The registrant may provide any current or former director or officer with funds to meet expenditure incurred or to be incurred by them in connection with any proceedings or application referred to above and otherwise may take any action to enable any such relevant officer to avoid incurring such expenditure. Members of the registrant’s board of directors and its officers who have received payment from the registrant under the relevant indemnification provisions must repay the amount they received in accordance with the Companies Act or in any other circumstances that the registrant may prescribe or where the registrant has reserved the right to require repayment.
The underwriting agreement the registrant will enter into in connection with the offering of ADSs being registered hereby provides that the underwriters will indemnify, under certain conditions, the registrant’s board of directors and its officers against certain liabilities arising in connection with this offering.
Item 7.
Recent Sales of Unregistered Securities.
Set forth below is information regarding share capital issued by us since January 1, 2017. Some of the transactions described below involved directors, officers and 5% shareholders and are more fully described under the section titled “Related Party Transactions.”
In August 2018, September 2018, October 2018, November 2018 and December 2018, we issued an aggregate of 10,960 ordinary shares to Immunocore Nominees Limited at purchase prices ranging from £0.74 to £150 per share for an aggregate consideration of £101,409.74.
In January 2019, February 2019, and March 2019, we issued an aggregate of 4,267 ordinary shares to Immunocore Nominees Limited at purchase prices ranging from £0.74 to £1.99 per share for an aggregate consideration of £4,020.08.
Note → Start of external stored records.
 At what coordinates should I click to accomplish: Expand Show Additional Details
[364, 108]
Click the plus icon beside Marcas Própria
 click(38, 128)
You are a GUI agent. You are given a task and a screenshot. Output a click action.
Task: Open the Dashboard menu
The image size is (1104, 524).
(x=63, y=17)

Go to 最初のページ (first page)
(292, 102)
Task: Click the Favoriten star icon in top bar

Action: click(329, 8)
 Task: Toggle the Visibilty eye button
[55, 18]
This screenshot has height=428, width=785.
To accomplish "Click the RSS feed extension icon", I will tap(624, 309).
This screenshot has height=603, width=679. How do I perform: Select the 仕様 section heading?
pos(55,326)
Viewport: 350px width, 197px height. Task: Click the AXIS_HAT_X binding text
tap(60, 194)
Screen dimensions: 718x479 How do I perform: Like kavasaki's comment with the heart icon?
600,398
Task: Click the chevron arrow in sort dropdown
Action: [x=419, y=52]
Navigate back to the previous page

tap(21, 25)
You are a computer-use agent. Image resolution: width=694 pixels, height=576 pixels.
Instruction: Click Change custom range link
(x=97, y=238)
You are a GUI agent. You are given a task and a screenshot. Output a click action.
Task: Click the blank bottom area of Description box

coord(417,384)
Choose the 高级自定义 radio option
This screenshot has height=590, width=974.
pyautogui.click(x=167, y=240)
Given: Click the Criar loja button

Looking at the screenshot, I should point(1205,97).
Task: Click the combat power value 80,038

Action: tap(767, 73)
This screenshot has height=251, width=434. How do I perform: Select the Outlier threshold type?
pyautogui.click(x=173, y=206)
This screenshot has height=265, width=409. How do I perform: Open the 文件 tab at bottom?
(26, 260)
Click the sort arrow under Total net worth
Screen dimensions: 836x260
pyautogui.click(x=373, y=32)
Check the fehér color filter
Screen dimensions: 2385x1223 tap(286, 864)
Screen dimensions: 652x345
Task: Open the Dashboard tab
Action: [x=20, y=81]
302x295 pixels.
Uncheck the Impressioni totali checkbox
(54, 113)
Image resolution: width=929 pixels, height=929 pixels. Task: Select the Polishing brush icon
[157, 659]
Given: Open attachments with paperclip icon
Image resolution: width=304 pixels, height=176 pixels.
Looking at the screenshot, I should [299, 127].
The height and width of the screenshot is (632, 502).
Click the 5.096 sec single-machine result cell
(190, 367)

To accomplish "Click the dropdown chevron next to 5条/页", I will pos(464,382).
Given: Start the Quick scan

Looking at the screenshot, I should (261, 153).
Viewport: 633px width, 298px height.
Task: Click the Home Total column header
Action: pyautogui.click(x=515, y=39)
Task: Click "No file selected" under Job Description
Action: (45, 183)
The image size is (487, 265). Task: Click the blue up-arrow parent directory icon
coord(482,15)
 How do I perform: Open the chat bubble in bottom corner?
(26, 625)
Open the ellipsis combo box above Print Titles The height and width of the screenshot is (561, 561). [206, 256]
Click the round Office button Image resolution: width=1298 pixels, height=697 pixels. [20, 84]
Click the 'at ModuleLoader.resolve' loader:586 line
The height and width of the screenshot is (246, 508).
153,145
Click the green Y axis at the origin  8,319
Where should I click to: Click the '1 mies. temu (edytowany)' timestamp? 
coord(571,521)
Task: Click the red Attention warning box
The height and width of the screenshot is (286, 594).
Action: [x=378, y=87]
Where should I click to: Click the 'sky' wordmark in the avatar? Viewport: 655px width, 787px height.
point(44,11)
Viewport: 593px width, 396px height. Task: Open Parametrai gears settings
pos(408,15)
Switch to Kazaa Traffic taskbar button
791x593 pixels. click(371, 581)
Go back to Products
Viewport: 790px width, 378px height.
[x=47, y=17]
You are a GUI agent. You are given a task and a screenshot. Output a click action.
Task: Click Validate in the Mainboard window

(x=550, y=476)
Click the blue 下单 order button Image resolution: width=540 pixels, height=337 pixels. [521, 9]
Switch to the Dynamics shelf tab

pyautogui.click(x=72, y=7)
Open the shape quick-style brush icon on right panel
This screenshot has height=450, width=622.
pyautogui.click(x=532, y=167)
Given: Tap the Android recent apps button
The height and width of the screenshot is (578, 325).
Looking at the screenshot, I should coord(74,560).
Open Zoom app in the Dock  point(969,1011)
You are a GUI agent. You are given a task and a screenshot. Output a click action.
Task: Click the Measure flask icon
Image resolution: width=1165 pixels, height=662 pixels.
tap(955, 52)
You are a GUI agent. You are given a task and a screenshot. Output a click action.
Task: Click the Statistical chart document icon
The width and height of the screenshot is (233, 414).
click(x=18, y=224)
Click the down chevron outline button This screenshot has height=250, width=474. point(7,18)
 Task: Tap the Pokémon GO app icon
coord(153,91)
In April 2019 and June 2019, we issued an aggregate of 3,043 ordinary shares to Immunocore Nominees Limited at purchase prices ranging from £0.74 to £1.99 per share for an aggregate consideration of £5,373.10.
In July 2019 and September 2019, we issued an aggregate of 345 ordinary shares to Immunocore Nominees Limited at purchase prices ranging from £1.99 to £43.37 per share for an aggregate consideration of £11,155.69.
On November 4, 2019, we issued 919 ordinary shares to Immunocore Nominees Limited at a purchase price of £1.99 per share for aggregate consideration of £1,828.81.
II-1

On December 19, 2019, we issued an aggregate of 37,007 ordinary shares to 30 accredited investors and insiders at a purchase price of £0.0001 per share for aggregate consideration of £3.70.
On January 9, 2020, we issued 360 ordinary shares to Immunocore Nominees Limited at a purchase price of £1.99 per share for aggregate consideration of £714.60.
On February 17, 2020, we issued 184 ordinary shares to Immunocore Nominees Limited at a purchase price of £1.99 per share for aggregate consideration of £366.16.
On February 24, 2020, we issued 25 ordinary shares to Immunocore Nominees Limited at a purchase price of £43.37 per share for aggregate consideration of £1,084.25.
On March 2, 2020, we issued an aggregate of 33,201 ordinary shares to 30 insiders and accredited investors at a purchase price of £0.0001 per share for an aggregate consideration of £3.32.
On March 19, 2020, we issued 289 ordinary shares to Immunocore Nominees Limited at a purchase price of £1.99 per share for aggregate consideration of £575.11.
In June 2020, we issued 941 ordinary shares to Immunocore Nominees Limited at a purchase price of £43.37 per share for aggregate consideration of £40,811.17.
On September 3, 2020, we issued 230 ordinary shares to Immunocore Nominees Limited at a purchase price of £1.99 per share for aggregate consideration of £457.70.
On October 19, 2020, we issued 247 ordinary shares to Immunocore Nominees Limited at a purchase price of £64 per share for aggregate consideration of £15,808.
In August 2019, we issued an aggregate of 621,556 series B preferred shares to 5 insiders and accredited investors at a purchase price of £96.19 per share for an aggregate consideration of £59,787,471.64.
In March 2020, we issued an aggregate of 527,147 series B preferred shares to 10 insiders and accredited investors at purchase prices ranging from £73.91 to £96.19 per share for an aggregate consideration of £49,747,271.89.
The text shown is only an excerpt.